Intervention de Jean-Louis Levet

Délégation sénatoriale aux outre-mer — Réunion du 9 décembre 2021 : 1ère réunion
Étude sur la place des outre-mer dans la stratégie maritime nationale — Table ronde sur l'exploration et l'exploitation des fonds marins

Jean-Louis Levet, conseiller spécial pour la stratégie nationale des grands fonds marins, Secrétariat général de la mer (SGMer) :

Sur la course aux fonds marins, nous observons depuis une vingtaine d'années une emprise croissante des États à travers les permis d'exploration. Ils sont aujourd'hui au nombre de 30, dont 5 pour la Chine. Nous rentrons dans un siècle d'inspiration de plus en plus mercantiliste, avec le retour en force des États qui sont simultanément aptes au commerce et à la puissance souveraine. La France et l'Union européenne se battent au sein de l'Autorité internationale des fonds marins pour une démarche multilatérale.

La stratégie industrielle et minière de la Chine est au service d'une montée en gamme permanente dans la plupart des filières techno-industrielles.
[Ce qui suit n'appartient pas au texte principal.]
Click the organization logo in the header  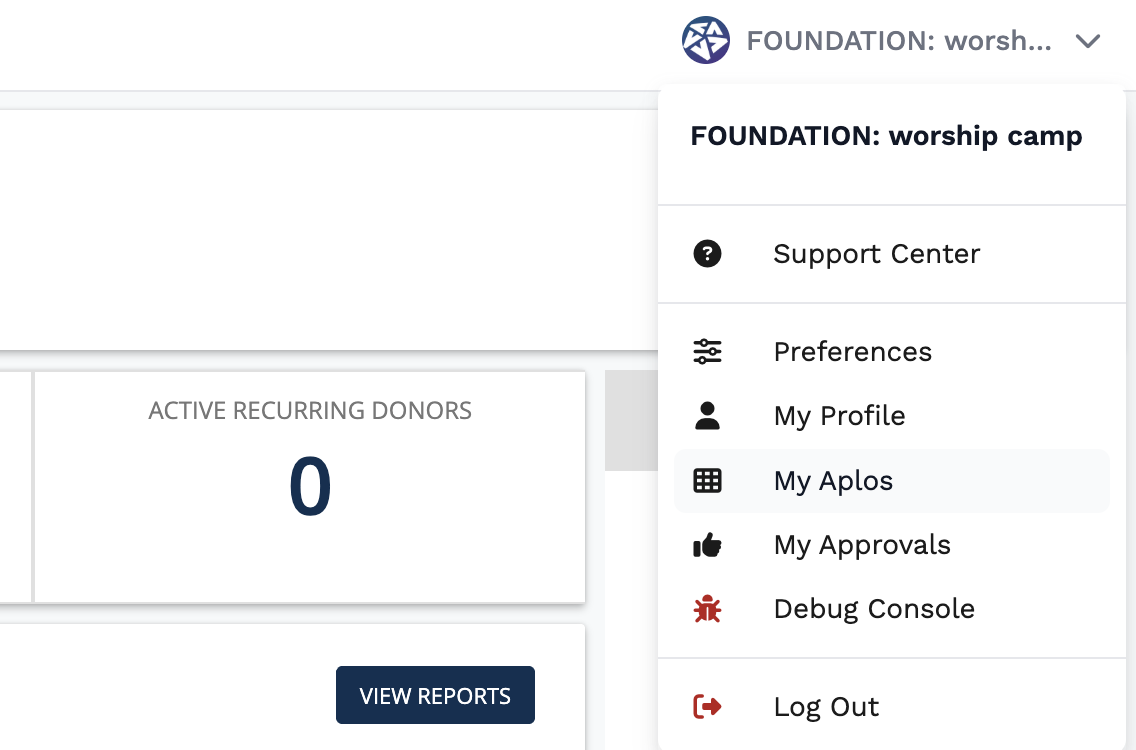tap(705, 41)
La Chine dispose de cinq permis même si sa ZEE n'est que la 32ème du monde par son étendue, derrière celle de l'Espagne. C'est pourquoi il lui est indispensable d'accroître sa présence dans les eaux internationales. Elle doit par ailleurs partager toutes ses mers bordières avec ses voisins. Ces éléments permettent de comprendre pourquoi elle cherche à affirmer son contrôle sur plusieurs archipels en mer de Chine du sud. L'intérêt géostratégique et la sécurisation des approvisionnements sont les deux objectifs majeurs de ce pays.

Le groupe de travail a classé les États en fonction de leurs objectifs. L'Allemagne, la Corée du Sud, le Japon ou les États-Unis, qui disposent d'une industrie importante et qui n'ont pas laissé s'installer la désindustrialisation, contrairement à la France, ont un objectif d'approvisionnement en métaux.

Dans d'autres pays comme le Brésil, l'Inde, la Norvège ou certains États insulaires, l'exploitation des fonds marins sert un objectif économique.

Enfin, des pays comme le Danemark ou la Nouvelle-Zélande y voient un intérêt scientifique et d'acquisition des connaissances.

Il ne s'agit pas de courir après les autres pays mais de comprendre quelles sont leurs stratégies et de nous préparer à une éventuelle exploitation des fonds marins, en respectant nos valeurs éthiques et les enjeux environnementaux. C'est dans ce cadre que, parmi les 8 projets (programme de recherche, des chantiers d'actions en mer, la réalisation d'une cartographie des espaces à protéger et des espaces ouverts à une éventuelle exploitation durable, etc.) que la France met en oeuvre et qui ont été validés par le Premier ministre au cours du Comité interministériel de la mer en janvier 2021, il y a le projet de création d'un démonstrateur à l'échelle 25 % pour tester l'impact, le cadre et la faisabilité d'une exploitation durable des grands fonds marins.

La mise en place de ce pilote nous permettra de mesurer précisément, à chaque étape, l'impact environnemental et donc de nous donner les moyens d'arrêter ou non. C'est un projet que nous souhaitons développer avec plusieurs États européens et nous sommes en relation avec certains d'entre eux comme l'Allemagne et la Norvège, mais la Pologne et le Portugal seraient aussi intéressés. Nous avons organisé des webinaires en juin et en septembre et nous avons la possibilité de nous différencier de projets dans lesquels les enjeux environnementaux ou d'acceptabilité sociale sont beaucoup moins pris en compte.

L'Union européenne s'est engagée sur l'économie bleue, elle dispose depuis 2016 d'un véritable programme dans ce domaine et joue un rôle important dans le programme de la décennie 2021-2030 des sciences de l'océan lancé par les Nations Unies.

Enfin, deux études pilotées par l'IRD démarreront en janvier 2022 sur les collectivités d'outre-mer, l'une pluridisciplinaire pour mieux comprendre les enjeux éthiques, environnementaux, géostratégiques, techno-économiques et de gouvernance, l'autre sur la gouvernance participative avec l'examen des moratoires à l'échelle régionale et internationale et le développement d'une gouvernance participative sur des projets de découverte, d'exploration, voire de préparation à une éventuelle exploitation.